China puts robotics at centre of industrial strategy

China has made robotics central to its next industrial planning cycle, with AI-enabled automation set to shape factory, warehouse, and manufacturing supply-chain competitiveness.


IN Brief:

  • China’s 2026–2030 planning cycle places robotics at the core of industrial modernisation.
  • IFR data shows China already has around 2 million operational industrial robots.
  • Traditional industrial robots are expected to outpace humanoids in near-term manufacturing deployment.

The International Federation of Robotics has highlighted China’s 15th Five-Year Plan as a major signal for the global automation market, with robotics now positioned at the centre of the country’s industrial strategy.

The 2026–2030 planning cycle moves China’s artificial intelligence agenda further into physical industrial applications, where robots are expected to support productivity, manufacturing output, and long-term economic growth.

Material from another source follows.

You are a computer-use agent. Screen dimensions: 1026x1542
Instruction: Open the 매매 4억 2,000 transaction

The plan builds on a manufacturing base that already operates around 2 million industrial robots, roughly 4.5 times the installed base of Japan, the next largest market.

China accounted for 54% of annual industrial robot installations worldwide in the most recent World Robotics data, giving the country a scale advantage that extends beyond headline deployment numbers. A large installed base creates deeper integration expertise, stronger maintenance ecosystems, greater supplier maturity, and more operational learning across manufacturing and logistics sites.

While humanoid robots continue to attract public attention, China’s near-term industrial opportunity remains heavily weighted towards conventional automation. Palletising systems, articulated arms, mobile robots, automated storage equipment, and fixed machinery are already built for high-speed, repeatable work in factories and warehouses, where reliability and throughput carry more commercial value than human-like movement.

Industrial robots also retain advantages because they are designed around specific tasks rather than human anatomy. Fewer joints, simpler control requirements, and purpose-built movement patterns make them well suited to electronics assembly, metalworking, packaging, pallet transfer, and warehouse automation. Humanoid robots may develop useful handling and service roles, but broad deployment in heavy industrial environments is likely to follow more slowly.

China’s domestic market gives the strategy a powerful proving ground. Local suppliers increased their share of domestic industrial robot installations from 30% in 2020 to 57% in 2024, giving Chinese manufacturers a stronger position across home-market deployments and export-facing automation systems. In electronics, 64% of global industrial robots are installed in China, while Chinese manufacturers supply 59% of that segment. In metal and machinery, domestic suppliers have reached an 85% share.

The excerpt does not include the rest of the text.